■ **PROBLEM**: Give back the lines of the records exactly, starting at the first and ending at the one with "You are a computer-use agent. The".

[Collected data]
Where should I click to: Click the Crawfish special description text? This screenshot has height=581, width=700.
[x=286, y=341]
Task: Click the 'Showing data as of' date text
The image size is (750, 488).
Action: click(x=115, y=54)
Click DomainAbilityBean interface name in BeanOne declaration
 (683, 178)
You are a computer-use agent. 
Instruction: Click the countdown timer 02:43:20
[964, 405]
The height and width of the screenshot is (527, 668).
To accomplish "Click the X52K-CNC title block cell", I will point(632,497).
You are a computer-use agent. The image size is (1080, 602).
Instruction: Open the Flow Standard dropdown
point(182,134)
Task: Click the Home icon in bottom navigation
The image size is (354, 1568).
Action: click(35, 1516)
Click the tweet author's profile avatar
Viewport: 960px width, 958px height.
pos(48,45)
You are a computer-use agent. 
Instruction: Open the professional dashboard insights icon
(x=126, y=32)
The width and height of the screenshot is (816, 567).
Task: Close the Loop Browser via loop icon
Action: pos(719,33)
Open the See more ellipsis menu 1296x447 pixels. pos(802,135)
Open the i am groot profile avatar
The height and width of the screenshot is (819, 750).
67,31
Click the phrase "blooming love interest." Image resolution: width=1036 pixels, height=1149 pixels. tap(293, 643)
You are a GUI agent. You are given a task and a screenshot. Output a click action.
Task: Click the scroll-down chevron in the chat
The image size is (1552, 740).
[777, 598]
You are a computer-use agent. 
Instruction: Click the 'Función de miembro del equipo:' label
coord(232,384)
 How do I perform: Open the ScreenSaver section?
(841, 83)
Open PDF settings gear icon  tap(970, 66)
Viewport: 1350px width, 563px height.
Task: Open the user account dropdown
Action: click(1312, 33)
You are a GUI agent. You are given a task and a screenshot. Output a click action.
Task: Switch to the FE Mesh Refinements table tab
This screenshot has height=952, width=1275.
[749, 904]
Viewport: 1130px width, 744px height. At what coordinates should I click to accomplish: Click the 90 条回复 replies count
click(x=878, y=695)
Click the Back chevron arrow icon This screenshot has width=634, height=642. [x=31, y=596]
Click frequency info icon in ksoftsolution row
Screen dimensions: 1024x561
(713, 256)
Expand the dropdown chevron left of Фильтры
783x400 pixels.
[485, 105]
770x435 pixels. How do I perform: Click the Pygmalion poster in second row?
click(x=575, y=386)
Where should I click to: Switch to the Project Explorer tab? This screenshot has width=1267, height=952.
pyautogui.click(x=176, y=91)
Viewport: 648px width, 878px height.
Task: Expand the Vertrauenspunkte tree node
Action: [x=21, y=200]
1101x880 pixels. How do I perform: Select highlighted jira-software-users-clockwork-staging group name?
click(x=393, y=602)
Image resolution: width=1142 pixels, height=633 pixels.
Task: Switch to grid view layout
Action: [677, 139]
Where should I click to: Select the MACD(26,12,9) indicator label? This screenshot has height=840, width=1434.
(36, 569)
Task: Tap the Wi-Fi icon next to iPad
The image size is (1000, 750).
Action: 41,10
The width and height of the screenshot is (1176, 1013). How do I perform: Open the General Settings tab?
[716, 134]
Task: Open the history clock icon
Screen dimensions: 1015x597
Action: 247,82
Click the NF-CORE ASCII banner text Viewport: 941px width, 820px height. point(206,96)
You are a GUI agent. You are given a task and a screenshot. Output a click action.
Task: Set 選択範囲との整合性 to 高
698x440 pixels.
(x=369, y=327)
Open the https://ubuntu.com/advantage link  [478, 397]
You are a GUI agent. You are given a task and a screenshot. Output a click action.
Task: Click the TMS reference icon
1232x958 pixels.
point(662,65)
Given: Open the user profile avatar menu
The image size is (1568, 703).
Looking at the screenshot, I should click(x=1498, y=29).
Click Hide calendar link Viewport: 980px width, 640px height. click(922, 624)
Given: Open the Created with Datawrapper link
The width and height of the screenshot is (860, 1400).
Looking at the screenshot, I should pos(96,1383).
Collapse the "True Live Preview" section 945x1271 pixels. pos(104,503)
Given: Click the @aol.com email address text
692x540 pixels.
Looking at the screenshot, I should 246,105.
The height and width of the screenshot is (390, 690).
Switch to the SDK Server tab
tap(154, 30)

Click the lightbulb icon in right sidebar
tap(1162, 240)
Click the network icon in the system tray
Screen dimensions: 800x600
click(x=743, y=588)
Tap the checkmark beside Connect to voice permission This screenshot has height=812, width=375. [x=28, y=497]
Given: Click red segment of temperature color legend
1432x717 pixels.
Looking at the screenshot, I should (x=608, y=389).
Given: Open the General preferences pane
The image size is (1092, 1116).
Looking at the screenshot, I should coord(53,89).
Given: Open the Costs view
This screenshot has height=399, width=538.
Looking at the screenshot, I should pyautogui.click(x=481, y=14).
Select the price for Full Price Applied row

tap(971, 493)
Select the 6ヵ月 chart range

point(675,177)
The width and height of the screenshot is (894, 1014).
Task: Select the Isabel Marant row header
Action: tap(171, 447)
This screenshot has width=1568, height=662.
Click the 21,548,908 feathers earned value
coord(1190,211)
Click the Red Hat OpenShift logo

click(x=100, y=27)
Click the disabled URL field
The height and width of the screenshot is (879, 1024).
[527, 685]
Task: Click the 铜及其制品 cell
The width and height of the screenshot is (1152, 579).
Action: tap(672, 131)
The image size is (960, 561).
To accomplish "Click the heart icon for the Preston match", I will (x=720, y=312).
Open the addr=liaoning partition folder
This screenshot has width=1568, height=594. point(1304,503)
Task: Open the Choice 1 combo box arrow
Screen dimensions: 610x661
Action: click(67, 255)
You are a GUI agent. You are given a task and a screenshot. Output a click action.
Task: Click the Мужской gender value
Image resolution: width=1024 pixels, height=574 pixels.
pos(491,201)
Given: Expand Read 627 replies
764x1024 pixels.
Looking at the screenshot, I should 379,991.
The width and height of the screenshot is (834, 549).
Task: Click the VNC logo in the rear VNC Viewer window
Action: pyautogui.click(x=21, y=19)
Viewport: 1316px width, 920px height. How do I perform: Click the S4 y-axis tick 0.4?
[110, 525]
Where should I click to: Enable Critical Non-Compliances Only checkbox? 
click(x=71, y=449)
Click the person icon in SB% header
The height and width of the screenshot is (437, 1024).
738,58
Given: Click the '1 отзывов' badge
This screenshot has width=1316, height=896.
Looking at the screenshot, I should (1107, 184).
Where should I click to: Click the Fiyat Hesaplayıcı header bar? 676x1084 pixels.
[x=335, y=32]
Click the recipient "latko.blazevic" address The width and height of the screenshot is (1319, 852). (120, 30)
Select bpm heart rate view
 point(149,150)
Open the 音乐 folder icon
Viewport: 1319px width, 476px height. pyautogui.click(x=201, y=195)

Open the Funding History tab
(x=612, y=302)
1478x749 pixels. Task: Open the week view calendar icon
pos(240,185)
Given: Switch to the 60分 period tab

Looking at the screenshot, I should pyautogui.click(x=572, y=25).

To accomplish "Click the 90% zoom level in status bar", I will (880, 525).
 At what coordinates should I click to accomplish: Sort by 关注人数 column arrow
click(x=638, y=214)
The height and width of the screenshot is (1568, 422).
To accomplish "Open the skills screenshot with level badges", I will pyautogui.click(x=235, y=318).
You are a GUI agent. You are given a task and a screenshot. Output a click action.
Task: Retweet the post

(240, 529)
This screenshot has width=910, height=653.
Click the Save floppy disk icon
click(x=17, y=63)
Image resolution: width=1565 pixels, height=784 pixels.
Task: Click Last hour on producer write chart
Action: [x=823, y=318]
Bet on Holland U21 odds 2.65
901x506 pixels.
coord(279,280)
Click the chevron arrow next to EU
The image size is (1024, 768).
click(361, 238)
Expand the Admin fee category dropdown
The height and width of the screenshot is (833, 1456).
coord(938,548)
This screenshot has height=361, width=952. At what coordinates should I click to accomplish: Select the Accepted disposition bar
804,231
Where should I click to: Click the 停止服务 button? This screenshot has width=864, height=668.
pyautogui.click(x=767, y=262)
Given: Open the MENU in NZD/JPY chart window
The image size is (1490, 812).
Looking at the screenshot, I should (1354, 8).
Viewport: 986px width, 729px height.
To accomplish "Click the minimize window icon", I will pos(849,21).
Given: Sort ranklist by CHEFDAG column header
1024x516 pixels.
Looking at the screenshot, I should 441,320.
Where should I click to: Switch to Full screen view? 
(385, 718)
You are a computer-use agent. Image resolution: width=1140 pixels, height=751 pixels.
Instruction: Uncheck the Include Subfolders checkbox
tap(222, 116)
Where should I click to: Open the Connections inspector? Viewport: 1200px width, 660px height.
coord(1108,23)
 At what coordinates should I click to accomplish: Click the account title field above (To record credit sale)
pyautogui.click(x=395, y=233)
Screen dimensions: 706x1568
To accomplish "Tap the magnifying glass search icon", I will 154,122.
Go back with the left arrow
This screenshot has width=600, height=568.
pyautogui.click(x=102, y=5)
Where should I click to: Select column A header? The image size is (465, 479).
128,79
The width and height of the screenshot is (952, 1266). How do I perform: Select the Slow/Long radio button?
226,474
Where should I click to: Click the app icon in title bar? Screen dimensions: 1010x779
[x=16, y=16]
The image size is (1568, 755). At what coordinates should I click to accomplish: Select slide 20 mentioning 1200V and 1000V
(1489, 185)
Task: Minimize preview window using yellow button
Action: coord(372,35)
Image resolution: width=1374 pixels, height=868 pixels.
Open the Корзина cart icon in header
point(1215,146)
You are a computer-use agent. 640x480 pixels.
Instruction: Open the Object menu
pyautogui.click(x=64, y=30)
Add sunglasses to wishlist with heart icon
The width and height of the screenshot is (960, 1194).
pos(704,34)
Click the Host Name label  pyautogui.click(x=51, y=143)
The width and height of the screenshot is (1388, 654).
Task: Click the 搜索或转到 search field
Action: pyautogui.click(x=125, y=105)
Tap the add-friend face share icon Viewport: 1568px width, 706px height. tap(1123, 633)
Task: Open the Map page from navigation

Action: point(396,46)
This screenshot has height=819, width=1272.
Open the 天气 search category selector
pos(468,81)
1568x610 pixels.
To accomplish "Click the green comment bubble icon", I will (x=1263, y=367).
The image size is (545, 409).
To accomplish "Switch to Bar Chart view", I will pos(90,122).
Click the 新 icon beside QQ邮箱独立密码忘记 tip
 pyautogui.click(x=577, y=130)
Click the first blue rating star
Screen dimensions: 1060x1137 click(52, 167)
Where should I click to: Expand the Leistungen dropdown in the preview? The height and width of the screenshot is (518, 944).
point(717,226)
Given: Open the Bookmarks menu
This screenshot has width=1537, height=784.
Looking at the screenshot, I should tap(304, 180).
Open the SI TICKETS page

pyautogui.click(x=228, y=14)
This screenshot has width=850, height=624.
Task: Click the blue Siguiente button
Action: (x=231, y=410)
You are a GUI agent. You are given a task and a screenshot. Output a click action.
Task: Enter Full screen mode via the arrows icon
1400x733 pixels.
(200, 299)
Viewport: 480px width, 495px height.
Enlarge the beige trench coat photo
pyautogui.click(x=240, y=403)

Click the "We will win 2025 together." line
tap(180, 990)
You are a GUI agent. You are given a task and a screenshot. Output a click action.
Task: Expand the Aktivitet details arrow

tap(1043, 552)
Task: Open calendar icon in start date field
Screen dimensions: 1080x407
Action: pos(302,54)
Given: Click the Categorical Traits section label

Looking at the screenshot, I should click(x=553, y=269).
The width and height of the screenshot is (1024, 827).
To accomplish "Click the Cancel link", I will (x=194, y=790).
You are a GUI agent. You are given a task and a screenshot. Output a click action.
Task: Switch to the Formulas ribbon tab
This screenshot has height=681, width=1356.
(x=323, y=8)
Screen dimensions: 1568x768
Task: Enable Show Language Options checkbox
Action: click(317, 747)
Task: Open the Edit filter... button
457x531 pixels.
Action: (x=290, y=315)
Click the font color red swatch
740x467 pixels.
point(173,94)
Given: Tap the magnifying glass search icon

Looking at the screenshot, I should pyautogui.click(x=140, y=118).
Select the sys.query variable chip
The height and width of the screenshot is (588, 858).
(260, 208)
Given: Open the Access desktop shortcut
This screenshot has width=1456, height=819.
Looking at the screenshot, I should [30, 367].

■ **YOUR RESPONSE**:
Where should I click to: Click the Crawfish special description text? This screenshot has height=581, width=700.
[x=286, y=341]
Task: Click the 'Showing data as of' date text
The image size is (750, 488).
Action: click(x=115, y=54)
Click DomainAbilityBean interface name in BeanOne declaration
 (683, 178)
You are a computer-use agent. 
Instruction: Click the countdown timer 02:43:20
[964, 405]
The height and width of the screenshot is (527, 668).
To accomplish "Click the X52K-CNC title block cell", I will point(632,497).
You are a computer-use agent. The image size is (1080, 602).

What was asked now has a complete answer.